> **作業内容**:
- A) 合同会社の設立について述べた抜粋では、設立日はどの日になるとされていますか？
- B) 合同会社の設立に関する抜粋のうち、「また、許認可が必要な業種では」から「業も盛り込んだ方がよいです。」までを一字一句変えずにすべて書き出してください。

> **抜粋**:

また、許認可が必要な業種では最低資本金が設定されていることもあるため、該当の監督官庁に確認します。

 

●設立日
法務局への登記申請日が設立日となります。

 

●目的
わかりやすく記載します。合同会社は営利性が必要なので「ボランティア活動」などは認められません。また、許認可が必要な業種の場合、「目的」への記載が必要なこともあるため、該当の監督官庁に確認します。そのため、将来的に予定している事業も盛り込んだ方がよいです。

 

●事業年度
つまり、決算日を決めることです。決算業務が必要になるため、本業の繁忙期を避けるべきでしょう。また、その2か月後に法人税を支払いますので、資金繰りに問題がない時期にしたいところです。

 

※お金の調達方法について
 事業を行ううえで、運転資金や設備投資などで、お金が必要になります。合同会社でのお金の調達方法は、基本的に、借入れです。

> **資料**:
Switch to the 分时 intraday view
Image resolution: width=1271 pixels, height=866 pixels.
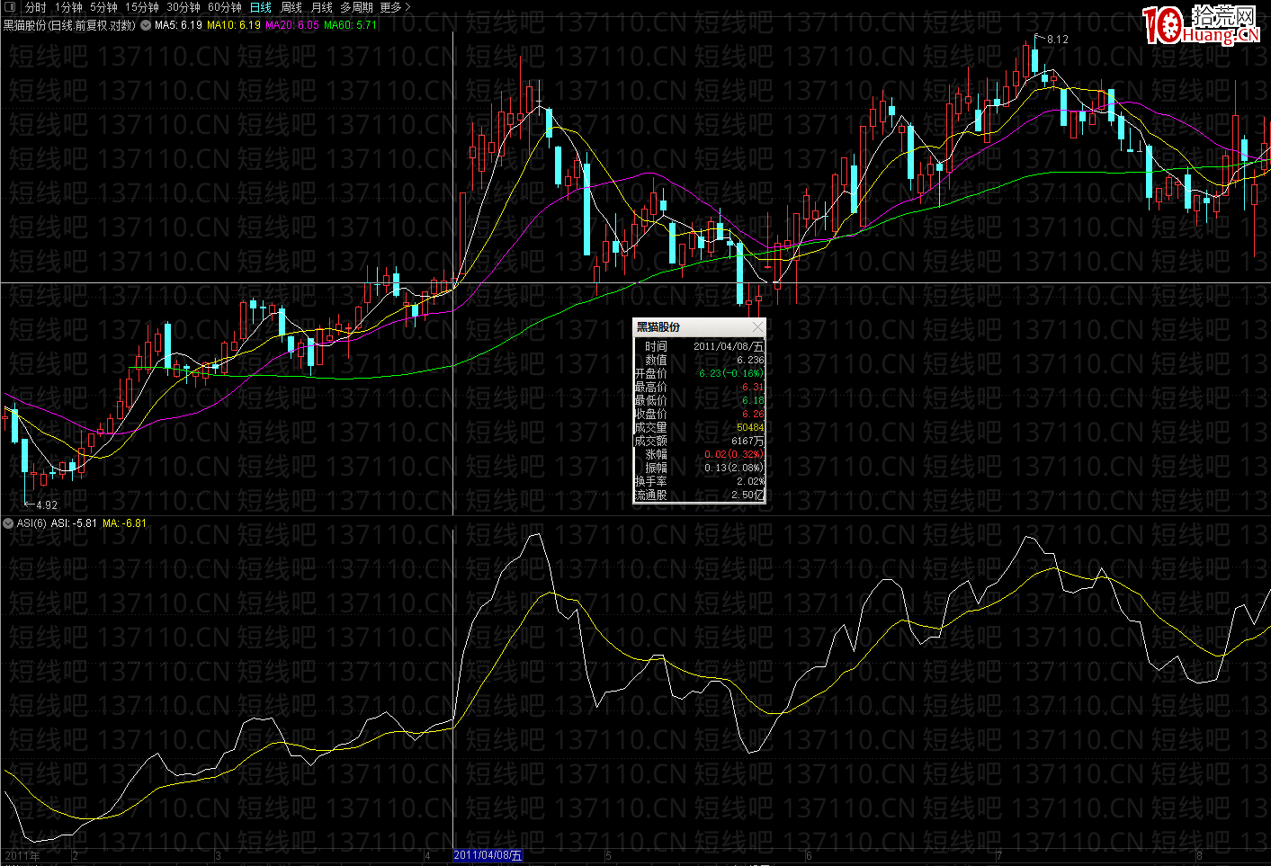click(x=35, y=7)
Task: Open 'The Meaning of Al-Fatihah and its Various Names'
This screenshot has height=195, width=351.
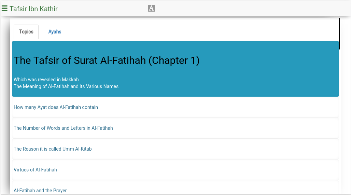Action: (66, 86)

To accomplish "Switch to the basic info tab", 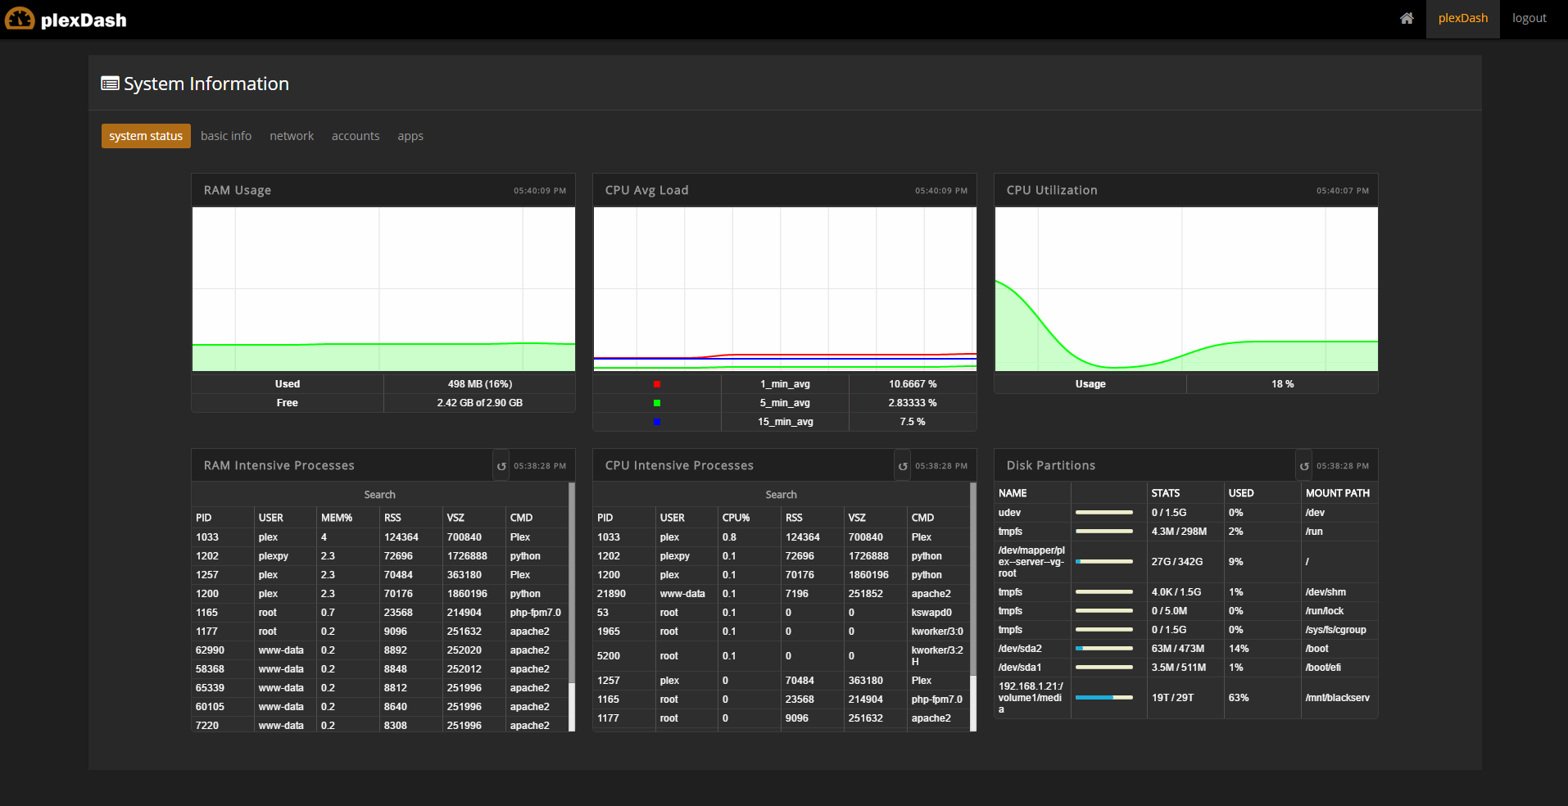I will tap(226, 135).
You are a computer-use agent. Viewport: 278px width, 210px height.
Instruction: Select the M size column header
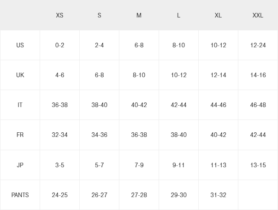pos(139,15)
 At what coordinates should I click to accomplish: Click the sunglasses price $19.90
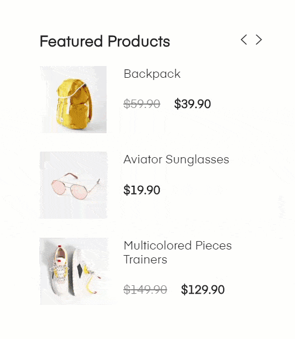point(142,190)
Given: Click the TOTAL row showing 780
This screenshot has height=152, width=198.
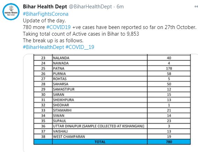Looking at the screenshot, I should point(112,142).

...

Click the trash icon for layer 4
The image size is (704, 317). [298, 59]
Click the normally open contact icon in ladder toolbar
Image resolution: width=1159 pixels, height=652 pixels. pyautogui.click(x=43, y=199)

...

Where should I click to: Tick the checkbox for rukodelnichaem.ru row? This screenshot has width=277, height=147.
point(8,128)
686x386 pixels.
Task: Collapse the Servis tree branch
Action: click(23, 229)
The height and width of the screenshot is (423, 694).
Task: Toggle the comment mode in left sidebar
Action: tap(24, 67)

> **課題別の結果**:
- A) 法務局への登記申請日です。

- B)
また、許認可が必要な業種では最低資本金が設定されていることもあるため、該当の監督官庁に確認します。

 

●設立日
法務局への登記申請日が設立日となります。

 

●目的
わかりやすく記載します。合同会社は営利性が必要なので「ボランティア活動」などは認められません。また、許認可が必要な業種の場合、「目的」への記載が必要なこともあるため、該当の監督官庁に確認します。そのため、将来的に予定している事業も盛り込んだ方がよいです。